Arabidopsis thaliana: cDNA Synthesis

After a successful total RNA isolation the RNA has to be translated in cDNA through RT-PCR:

  • Take 3 µg/µl of total RNA and add sterile H2 to 8 µl.

Additionally add

1,1 mM Oligo-d(T)-Primer
0,83 mM dNTPs
3,5 µl H2O
  • Vortex and centrifugate shortly.
  • Incubate the samples for 10 minutes at 70°C.
  • Immediately transfer the samples into ice water for 5 minutes.
  • After cooling the samples centrifugate shortly.
  • To start the synthesis add
6 µl 5xMMLV-Puffer
4,5 µl H2O
1 µl MMLV-reverse Transkriptase [200 U/µl]
0,5 µl RNasin RNase-Inhibitor [40 U/µl]
  • Mix the samples and centrifugate shortly.
  • Incubate for 1 hour at 42°C to translate the RNA into cDNA.
  • Transfer the samples to 70°C for 15 minutes to stop the reaction.
  • The new synthesized cDNA can be used for PCR after diluting 1:10 with water. Store the cDNA at -20°C.

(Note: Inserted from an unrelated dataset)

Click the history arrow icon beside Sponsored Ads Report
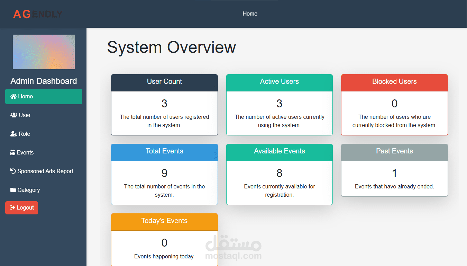Viewport: 467px width, 266px height. 13,171
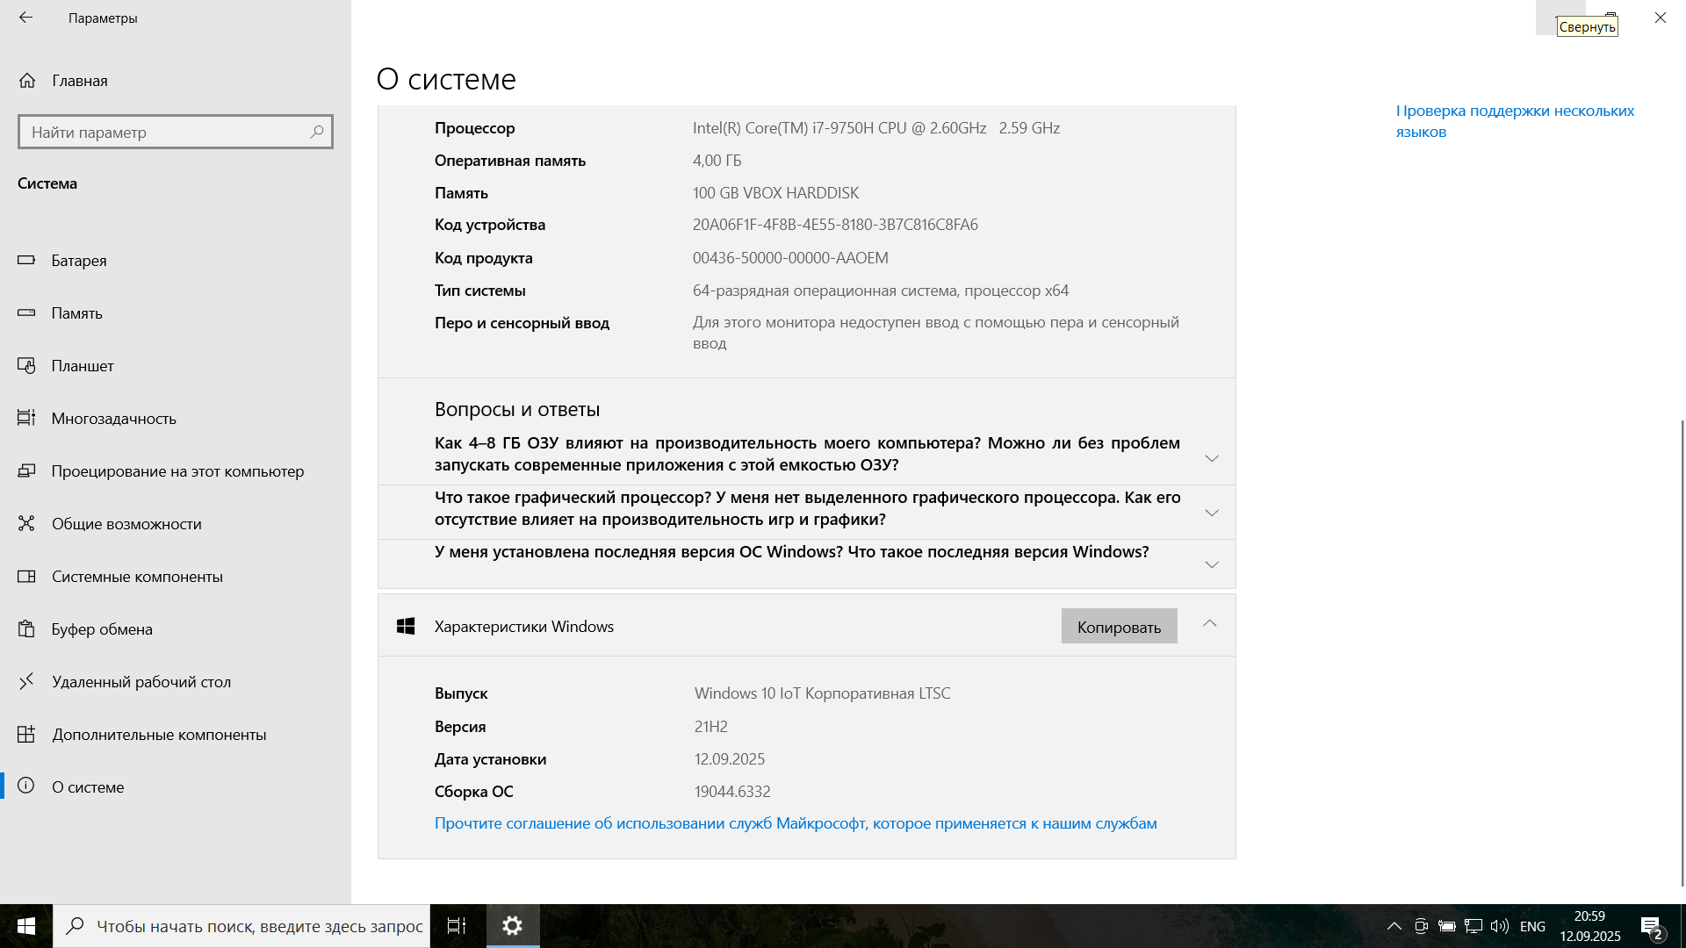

Ethanol precipitation to clean DNA

To get rid of distracting salts the DNA has to be cleaned. For this we used the following protocol:

  • If the volume of the sample containing the DNA is less than 200 µl bring the volume up to 200 µl.
  • Add 1/10th volume of 3M sodium acetate and mix.
  • Now add 2 volumes of -20°C cold 100% ethanol and vortex for 10 seconds.
  • The sample can now be placed in a -20°C freezer overnight or incubated for 30 minutes at -80°C.
  • Centrifugate for 10 minutes at 4°C.
  • Discard the supernatant containing the ethanol.
  • Wash the pellet with 500 µl 4°C cold 70% ethanol by rolling the sample gently.
  • Discard the supernatant.
  • Let the pellet dry at room temperature or speedvac the pellet.
  • Resuspend the Pellet in water (amount is depending on the size of the pellet).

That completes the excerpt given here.